All of the lines below should be output exactly as shown.

Collected data entries
_ _ _ _ _ _ _

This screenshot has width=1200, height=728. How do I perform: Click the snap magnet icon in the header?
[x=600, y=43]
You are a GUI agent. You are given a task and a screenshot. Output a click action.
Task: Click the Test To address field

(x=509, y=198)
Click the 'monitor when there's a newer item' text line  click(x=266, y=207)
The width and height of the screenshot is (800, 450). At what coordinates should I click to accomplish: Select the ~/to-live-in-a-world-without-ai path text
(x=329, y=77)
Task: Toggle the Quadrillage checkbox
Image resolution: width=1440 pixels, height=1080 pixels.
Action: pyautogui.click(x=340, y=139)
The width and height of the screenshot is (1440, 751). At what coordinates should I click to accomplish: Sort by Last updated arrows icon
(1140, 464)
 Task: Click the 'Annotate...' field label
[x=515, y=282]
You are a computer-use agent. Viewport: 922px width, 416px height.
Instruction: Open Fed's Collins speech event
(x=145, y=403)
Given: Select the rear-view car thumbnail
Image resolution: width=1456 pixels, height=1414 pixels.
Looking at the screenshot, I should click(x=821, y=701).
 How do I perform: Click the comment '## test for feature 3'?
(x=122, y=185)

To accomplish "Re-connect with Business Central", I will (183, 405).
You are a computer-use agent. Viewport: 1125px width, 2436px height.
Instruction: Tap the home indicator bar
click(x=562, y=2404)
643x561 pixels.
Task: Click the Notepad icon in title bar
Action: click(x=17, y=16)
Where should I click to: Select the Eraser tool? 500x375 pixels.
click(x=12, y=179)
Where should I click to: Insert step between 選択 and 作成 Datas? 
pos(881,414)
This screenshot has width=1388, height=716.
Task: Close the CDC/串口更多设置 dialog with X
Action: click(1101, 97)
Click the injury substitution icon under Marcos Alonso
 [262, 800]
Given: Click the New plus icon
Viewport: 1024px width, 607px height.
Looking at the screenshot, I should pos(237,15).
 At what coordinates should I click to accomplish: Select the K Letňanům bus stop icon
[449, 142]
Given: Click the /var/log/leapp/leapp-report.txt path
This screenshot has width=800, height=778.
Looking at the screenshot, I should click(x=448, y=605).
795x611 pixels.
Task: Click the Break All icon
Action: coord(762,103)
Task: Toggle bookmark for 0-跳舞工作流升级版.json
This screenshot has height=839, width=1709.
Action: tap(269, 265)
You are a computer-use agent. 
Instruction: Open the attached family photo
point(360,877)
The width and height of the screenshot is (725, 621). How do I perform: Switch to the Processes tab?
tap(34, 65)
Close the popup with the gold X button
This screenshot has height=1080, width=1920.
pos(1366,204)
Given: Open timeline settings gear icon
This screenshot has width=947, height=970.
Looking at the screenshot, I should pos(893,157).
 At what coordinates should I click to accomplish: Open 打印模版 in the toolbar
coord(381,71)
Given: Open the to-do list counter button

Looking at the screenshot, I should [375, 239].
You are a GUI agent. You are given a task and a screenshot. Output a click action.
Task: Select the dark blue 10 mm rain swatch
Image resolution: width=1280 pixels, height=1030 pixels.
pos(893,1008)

_ _ _ _ _ _ _

EXERCISE RESULT ▸
This screenshot has width=1200, height=728. How do I perform: Click the snap magnet icon in the header?
[x=600, y=43]
You are a GUI agent. You are given a task and a screenshot. Output a click action.
Task: Click the Test To address field

(x=509, y=198)
Click the 'monitor when there's a newer item' text line  click(x=266, y=207)
The width and height of the screenshot is (800, 450). At what coordinates should I click to accomplish: Select the ~/to-live-in-a-world-without-ai path text
(x=329, y=77)
Task: Toggle the Quadrillage checkbox
Image resolution: width=1440 pixels, height=1080 pixels.
Action: pyautogui.click(x=340, y=139)
The width and height of the screenshot is (1440, 751). At what coordinates should I click to accomplish: Sort by Last updated arrows icon
(1140, 464)
 Task: Click the 'Annotate...' field label
[x=515, y=282]
You are a computer-use agent. Viewport: 922px width, 416px height.
Instruction: Open Fed's Collins speech event
(x=145, y=403)
Given: Select the rear-view car thumbnail
Image resolution: width=1456 pixels, height=1414 pixels.
Looking at the screenshot, I should click(x=821, y=701).
 How do I perform: Click the comment '## test for feature 3'?
(x=122, y=185)

To accomplish "Re-connect with Business Central", I will (183, 405).
You are a computer-use agent. Viewport: 1125px width, 2436px height.
Instruction: Tap the home indicator bar
click(x=562, y=2404)
643x561 pixels.
Task: Click the Notepad icon in title bar
Action: click(x=17, y=16)
Where should I click to: Select the Eraser tool? 500x375 pixels.
click(x=12, y=179)
Where should I click to: Insert step between 選択 and 作成 Datas? 
pos(881,414)
This screenshot has width=1388, height=716.
Task: Close the CDC/串口更多设置 dialog with X
Action: click(1101, 97)
Click the injury substitution icon under Marcos Alonso
 [262, 800]
Given: Click the New plus icon
Viewport: 1024px width, 607px height.
Looking at the screenshot, I should pos(237,15).
 At what coordinates should I click to accomplish: Select the K Letňanům bus stop icon
[449, 142]
Given: Click the /var/log/leapp/leapp-report.txt path
This screenshot has width=800, height=778.
Looking at the screenshot, I should click(x=448, y=605).
795x611 pixels.
Task: Click the Break All icon
Action: coord(762,103)
Task: Toggle bookmark for 0-跳舞工作流升级版.json
This screenshot has height=839, width=1709.
Action: tap(269, 265)
You are a computer-use agent. 
Instruction: Open the attached family photo
point(360,877)
The width and height of the screenshot is (725, 621). How do I perform: Switch to the Processes tab?
tap(34, 65)
Close the popup with the gold X button
This screenshot has height=1080, width=1920.
pos(1366,204)
Given: Open timeline settings gear icon
This screenshot has width=947, height=970.
Looking at the screenshot, I should pos(893,157).
 At what coordinates should I click to accomplish: Open 打印模版 in the toolbar
coord(381,71)
Given: Open the to-do list counter button

Looking at the screenshot, I should [375, 239].
You are a GUI agent. You are given a task and a screenshot. Output a click action.
Task: Select the dark blue 10 mm rain swatch
Image resolution: width=1280 pixels, height=1030 pixels.
pos(893,1008)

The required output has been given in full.